Re: Re: [RFC] mm/mincore: present-PTE scan cost after pte_batch_hint() batching

From: Chengfeng Lin

Date: Wed Jun 10 2026 - 05:36:13 EST

Hi Barry,

Thanks a lot for testing it on bare metal.

Your result is useful. Since your Xeon results show almost no difference
between base and the revert, I agree that the timing signal I saw should not be
treated as a real mincore() regression. The static GCC codegen difference is
still there, but it does not appear to translate into a measurable bare-metal
regression in your test.

I will not pursue this further as a regression report unless I can reproduce it
on bare metal.

Thanks,
Chengfeng

> -----原始邮件-----
> 发件人: "Baolin Wang" <baolin.wang@xxxxxxxxxxxxxxxxx>
> 发送时间:2026-06-10 16:45:05 (星期三)
> 收件人: "Chengfeng Lin" <chengfenglin@xxxxxxxxxxxxxx>, "Pedro Falcato" <pfalcato@xxxxxxx>
> 抄送: "David Hildenbrand (Arm)" <david@xxxxxxxxxx>, "Andrew Morton" <akpm@xxxxxxxxxxxxxxxxxxxx>, "Liam R. Howlett" <liam@xxxxxxxxxxxxx>, "Lorenzo Stoakes" <ljs@xxxxxxxxxx>, "Vlastimil Babka" <vbabka@xxxxxxxxxx>, "Jann Horn" <jannh@xxxxxxxxxx>, linux-mm@xxxxxxxxx, linux-kernel@xxxxxxxxxxxxxxx, "Barry Song" <baohua@xxxxxxxxxx>, "Dev Jain" <dev.jain@xxxxxxx>, "Ryan Roberts" <ryan.roberts@xxxxxxx>, "Zi Yan" <ziy@xxxxxxxxxx>
> 主题: Re: [RFC] mm/mincore: present-PTE scan cost after pte_batch_hint() batching
>
>
>
> On 6/10/26 3:20 PM, Chengfeng Lin wrote:
> > Hi Pedro, David,
> >
> > Thanks. I tried two newer GCC builds as well, using the same base config and
> > the same mm/mincore.o build target.
> >
> > The GCC 14.2 sizes were:
> >
> > v6.15 original: 0x1e8
> > v6.16 original: 0x229
> > v6.16 batch<=1 fastpath: 0x1d9
> > v6.16 with batching removed: 0x1d9
> >
> > I also tried GCC 15.2 from the Ubuntu 25.10 (Questing) packages, extracted
> > locally rather than installed system-wide:
> >
> > v6.15 original: 0x1e0
> > v6.16 original: 0x221
> > v6.16 batch<=1 fastpath: 0x1d1
> > v6.16 with batching removed: 0x1d1
> >
> > So GCC 14.2 and GCC 15.2 match the GCC 13.3 direction: v6.16 original still
> > does not collapse to the old x86 base-page shape, while the batch<=1 fastpath
> > and the nobatch variant produce byte-identical `mincore_pte_range()` objdump
> > output.

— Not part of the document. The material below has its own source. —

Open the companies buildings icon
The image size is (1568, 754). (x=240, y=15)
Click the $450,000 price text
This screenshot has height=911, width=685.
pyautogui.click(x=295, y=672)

Clang 18.1.3 behaves differently: all four checked variants produce
> > byte-identical `mincore_pte_range()` objdump output there.
> >
> > I also looked at the generated-code difference. It does not look like an
> > obvious extra inlining decision. With GCC 13.3, GCC 14.2 and GCC 15.2, the
> > original, fastpath, and nobatch builds all have the same external
> > call/relocation targets:
> >
> > __pte_offset_map_lock
> > __pmd_trans_huge_lock
> > memset
> > __cond_resched
> > filemap_get_incore_folio
> > __folio_put
> > swapper_spaces
> >
> > For GCC 15.2, I also saved focused optimization-dump snippets for
> > mincore_pte_range(). They show the same direction before final assembly: the
> > original build has more GCC intermediate code than the fastpath/nobatch builds
> > (321 optimized-dump lines and 993 RTL-expand lines, compared with 299 and
> > 921).
> >
> > The visible difference is the PTE-loop layout. GCC keeps the v6.16 original
> > `step`-based batching shape in the generated code, so the present-PTE hot path
> > has an extra split/jump through a common advance block. The nobatch and
> > batch<=1 fastpath builds produce a more compact, identical
> > `mincore_pte_range()` objdump.
> >
> > After Pedro's suggestion, I also tried forcing the default helper to
> > `__always_inline`:
> >
> > static __always_inline unsigned int pte_batch_hint(pte_t *ptep, pte_t pte)
> >
> > That did not change the result in this setup. For GCC 13.3, GCC 14.2 and
> > GCC 15.2, the always-inline variant has the same size and normalized
> > `mincore_pte_range()` objdump as v6.16 original, not the batch<=1 fastpath /
> > nobatch shape.
> >
> > I put the updated GCC14/GCC15 nm/objdump files, focused dump snippets, and a
> > short side-by-side block note here:
> >
> > https://github.com/lcf0399/linux-mm-regression-evidence-2026-05/tree/444d66373b7be32f7a06b52b3d9ced7c2c53264f/mincore-present-pte-scan/codegen
> >
> > One caveat: I have not rerun the timing part on bare metal. The timing signal
> > I reported is still from the QEMU direct-boot lab, so I do not want to
> > overstate that part. The codegen comparison above is static `mm/mincore.o`
> > evidence and is not QEMU-dependent.
> >
> > So the narrower result is that newer GCC did not make the codegen difference
> > disappear in this check.
> >
> > If there is another specific compiler/codegen detail that would be useful to
> > check, I can look at that.
>
> I quickly tested using your test cases (haven't reviewed your test code
> yet) on my x86 Xeon machine, and I didn't observe any obvious regression
> (tested 3 times, taking the average), and the data shows some noisy
> fluctuations:
>
> test cases: ./mincore_present_pte_scan no_thp_pte_scan_64m 1
> metric: mincore_ns_per_1k_pages, lower is better
>
> base revert 4df65651f7075
> 2675 2670
>
> I still suspect it's an issue with your QEMU test environment. I'd
> suggest retesting on bare metals.